Activation of PPARγ intensified the effects of arsenic trioxide in acute promyelocytic leukemia through the suppression of PI3K/Akt pathway: Proposing a novel anticancer effect for pioglitazone.

The indulgent success of arsenic trioxide (ATO) in the induction of complete remission in acute promyelocytic leukemia (APL) patients has accommodated this agent into the therapeutic protocols. However, the intrusion of unfavorable side effects had put an unanswered question on the way of the application of this agent; whether the benefits of ATO may outweigh its drawbacks. In this study, we found that when ATO is accompanied by an activator of peroxisome proliferator-activated receptors gamma (PPARγ), even the lower concentrations could induce significant inhibitory effects on the survival of NB4 through diminishing the ability of the cells to replicate DNA in the S phase of cell cycle.

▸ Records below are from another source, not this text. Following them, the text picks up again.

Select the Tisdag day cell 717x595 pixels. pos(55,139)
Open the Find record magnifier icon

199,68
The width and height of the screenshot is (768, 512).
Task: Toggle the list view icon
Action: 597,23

We also found that through suppression of the PI3K pathway, the combination of pioglitazone and ATO provided a signal through which the induction of apoptotic cell death was enhanced probably via the elevation of reactive oxygen species (ROS). With respect to the tight connection between PI3K pathway and autophagy system and given to the inhibitory effect of pioglitazone-plus-ATO on PI3K, we found that the combination of these agents not only suppressed the expression of autophagy-related genes, but also their efficacy was augmented when autophagy was inhibited in NB4; clarifying the encouraging role of autophagy in the survival maintenance of APL cells. In conclusion, given the significant efficacy as well as the safety profile of pioglitazone in potentiating the anticancer effects of chemotherapeutic drugs, the present study suggests it as a promising agent to be used in adjuvant strategy for the treatment of APL.